Stored data:
------------------------------------------------

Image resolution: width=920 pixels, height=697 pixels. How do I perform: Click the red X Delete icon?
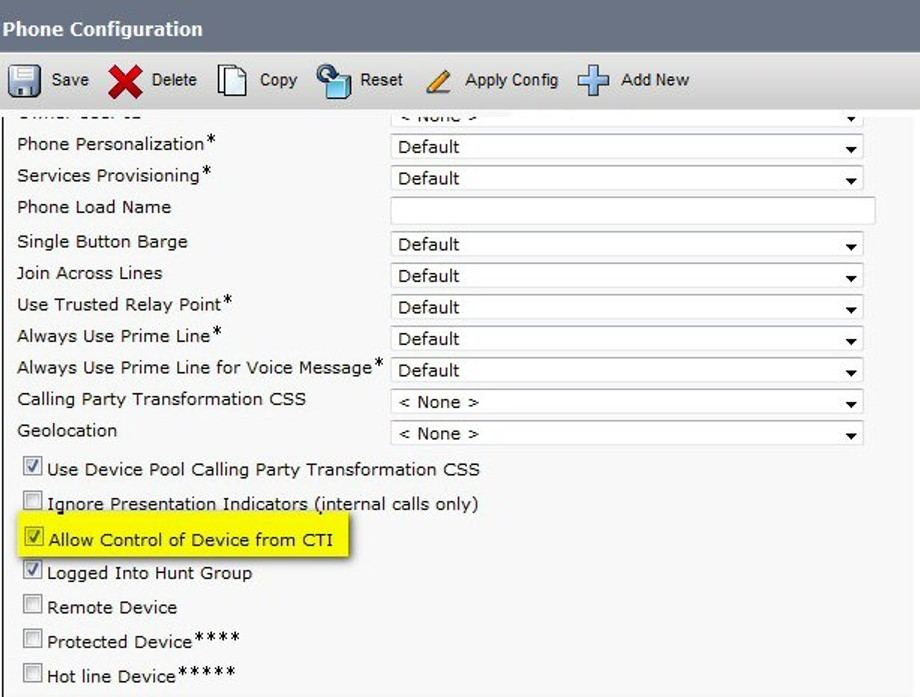(x=125, y=81)
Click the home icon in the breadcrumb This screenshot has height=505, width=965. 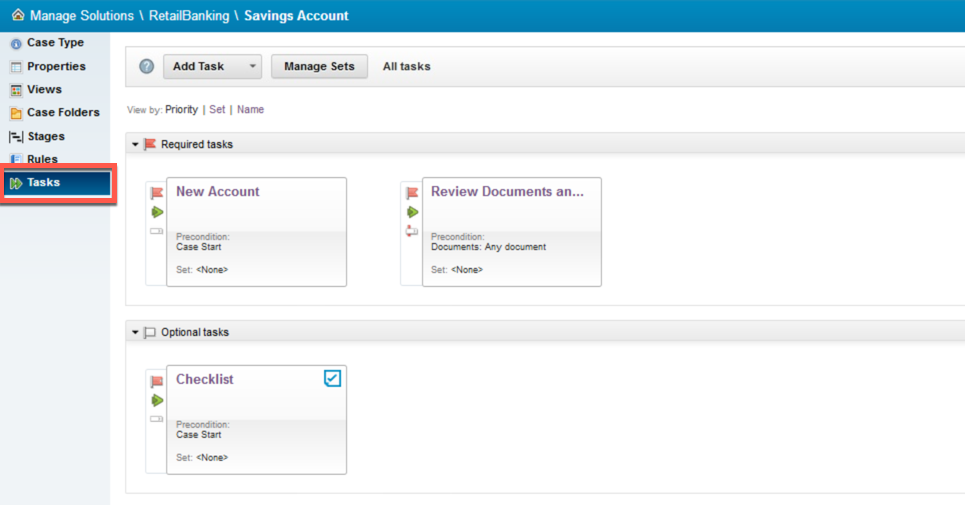coord(17,16)
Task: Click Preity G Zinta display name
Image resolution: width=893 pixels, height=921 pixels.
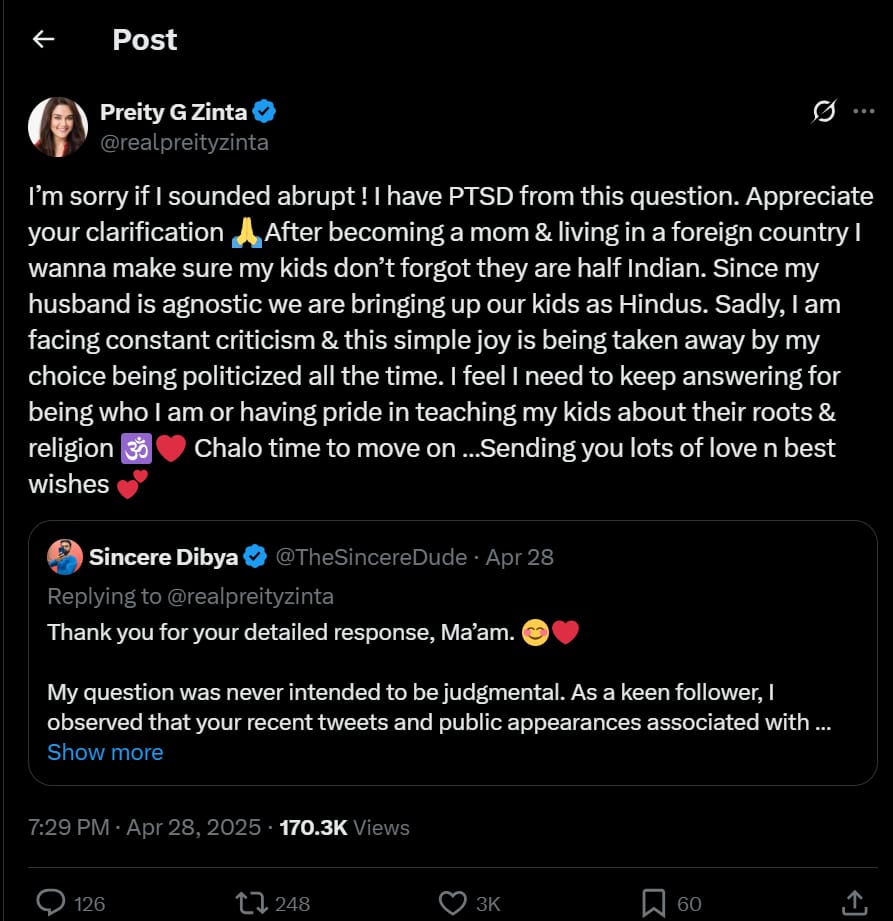Action: tap(173, 112)
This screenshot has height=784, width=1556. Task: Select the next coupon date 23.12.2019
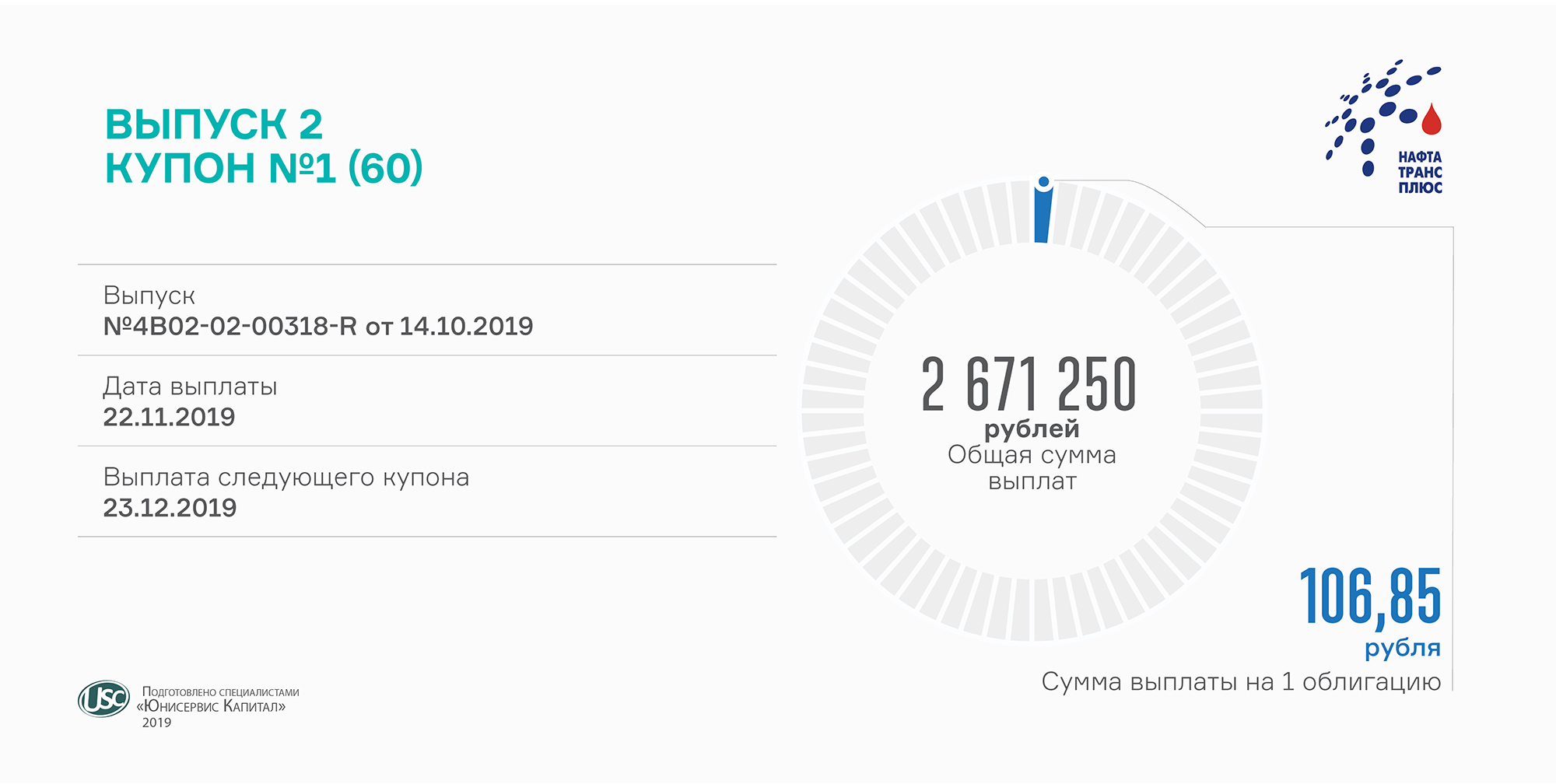[x=170, y=508]
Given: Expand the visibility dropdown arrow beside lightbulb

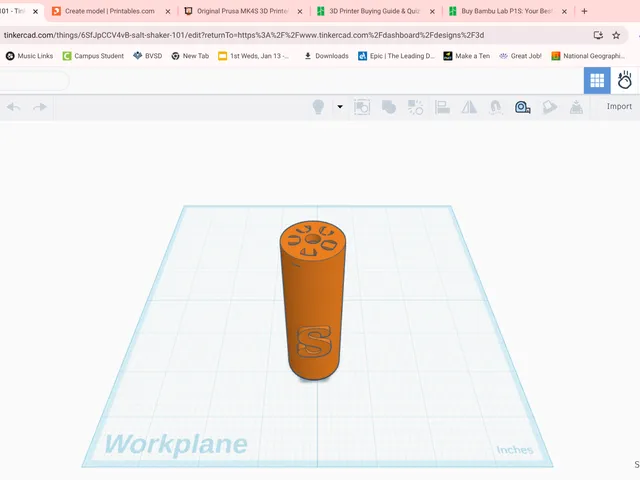Looking at the screenshot, I should (x=340, y=107).
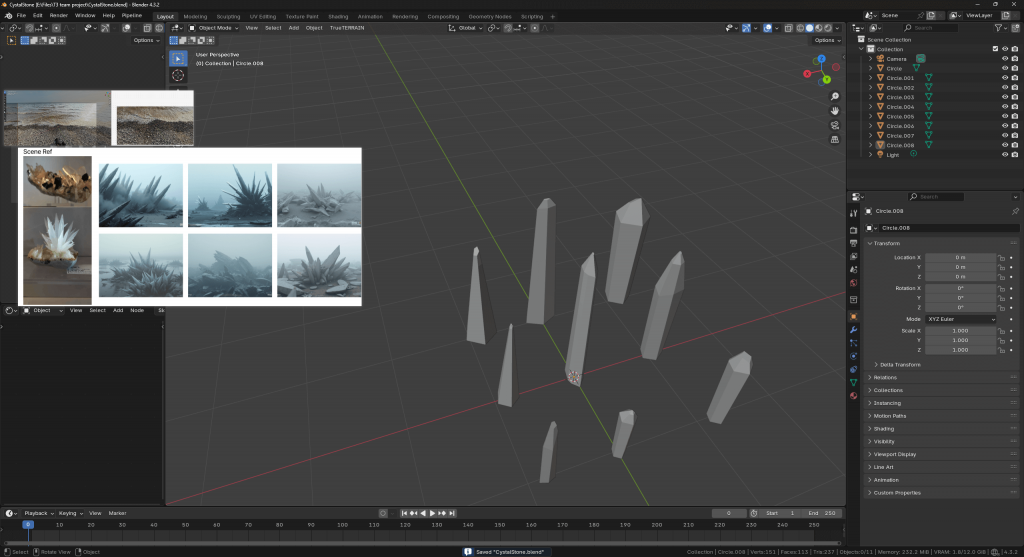Click the Scale X value field
The width and height of the screenshot is (1024, 557).
[960, 330]
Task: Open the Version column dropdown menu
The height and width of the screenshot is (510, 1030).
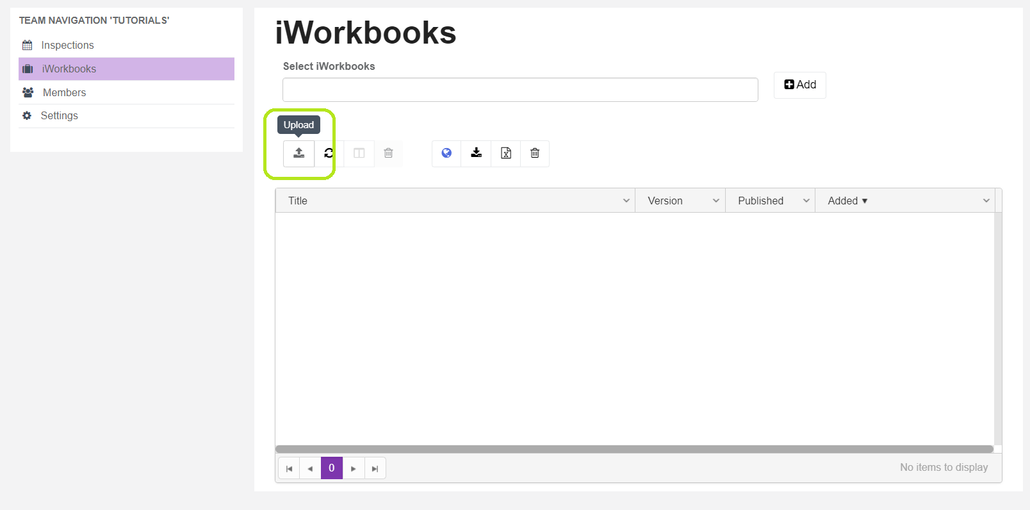Action: (x=716, y=201)
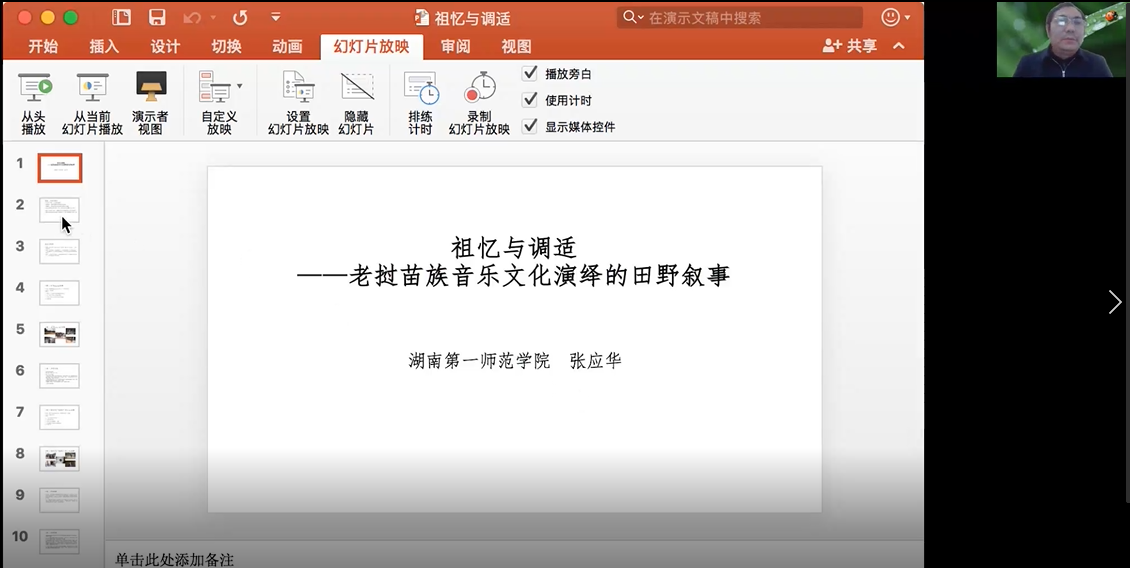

------------------------------------------------

» Your objective: Each line from the one holding "The height and" to the end of the records above must be copied exactly; the pictures must not be copied.

» Result for this exercise:
The height and width of the screenshot is (510, 1030).
Action: (x=716, y=201)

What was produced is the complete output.